This story is loosely based on the real life of a British aristocrat turned spy for Russia. Instead of detailing the main character's (Guy Bennett)adult transformation from British upper class citizen to traitor, we are treated to a more subtle story of what led the young Bennett to become disenfranchised with his British high class status and how his formative years at the prestigious Eton College, laid the foundation for his ultimate treachery.

The story is told by an elderly Guy Bennet in his Russian flat as he is speaking to a British reporter about his decision to turn against his native England and become a spy for Russia. He explains to the reporter that in order to understand his decision, one must understand the constrained up-bringing of upper class British youth, which he then goes on to recount.

The film is set against the beautiful backdrop of Eton College, the school where not only the british upper class sends their sons, but also the British royals. The cinematography is outstanding, as is the musical score- both are dark and brooding but capture both the beauty and tradition of 1930's England.
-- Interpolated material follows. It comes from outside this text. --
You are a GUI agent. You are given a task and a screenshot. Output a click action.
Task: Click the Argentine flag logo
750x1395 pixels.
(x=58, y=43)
The tension in the movie is between Guy's need to be honest about his sexuality while also fitting in with the ultra-conformist status quo represented by the school's elite ruling class boys, the 'Gods'. Guy Bennet yearns to be part of the school's elite group, all the while bucking the traditional structure by mocking the rules, maintaining a friendship with his Marxist roommate and taking part in an illicit love affair with another boy.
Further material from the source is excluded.